- Nemah Nemah
- Coordinates: 46°30′43″N 123°53′10″W﻿ / ﻿46.51194°N 123.88611°W
- Country: United States
- State: Washington
- County: Pacific
- Elevation: 46 ft (14 m)
- Time zone: UTC-8 (Pacific (PST))
- • Summer (DST): UTC-7 (PDT)
- ZIP code: 98586
- GNIS feature ID: 1511178

= Nemah, Washington =

Unincorporated community in Washington, United States

Nemah is an unincorporated community in Pacific County, in the U.S. state of Washington, lying on the mainland bordering Willapa Bay.

==Indigenous history==
Prior to Euro-American settlement, the Nemah area was home to a small Chinook band known as the "Marhoo" or "Nemar," who fished the rivers for salmon and gathered clams and oysters along the shores of Willapa Bay. Ethnographic records identify the band's principal village, known as Ma'hu, as situated at the mouth of the Nemah River.

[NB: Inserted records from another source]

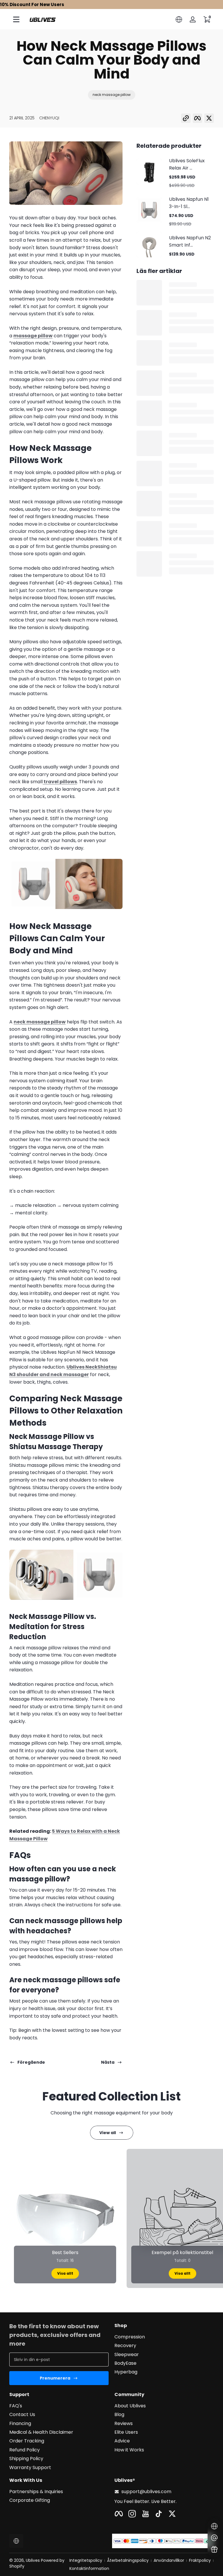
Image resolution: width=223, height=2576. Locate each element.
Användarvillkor (169, 2560)
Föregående (31, 2062)
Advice (122, 2441)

The Nemah band formed one of several recognized divisions of the broader Chinook people. Other recorded Chinook divisions along Shoalwater Bay included the Gitlapshoi, Nisal, Palux, and Wharhoots, with the bay-area villages collectively referred to as the Atsmitl.

The Chinook and Lower Chehalis were the original inhabitants of the lower Columbia River region encompassing present-day Pacific County, with more than 40 Chinook settlements recorded at the mouths of the Nemah, Naselle, Willapa, and Bone rivers, among other locations. Salmon and oysters formed the core of their economic base, and they were skilled navigators of sea-going canoes.

The broader Chinook Nation, headquartered in Bay Center, Washington, consists of five tribes — the Lower Chinook, Clatsop, Kathlamet, Wahkiakum, and Willapa — who share the Chinookan language. The Chinook Nation is not currently federally recognized; tribal members achieved recognition briefly in 2001, but that status was rescinded after 18 months, and efforts to restore recognition are ongoing.

==History==
The name Nemah is thought to derive from the name of the Nemar band of Chinook people who inhabited the area. The place was once spelled "Nema" before a post office was established in December 1894, at which point the spelling was changed to its present form. The post office remained in operation until 1923.

The area is a popular hunting ground for wild elk.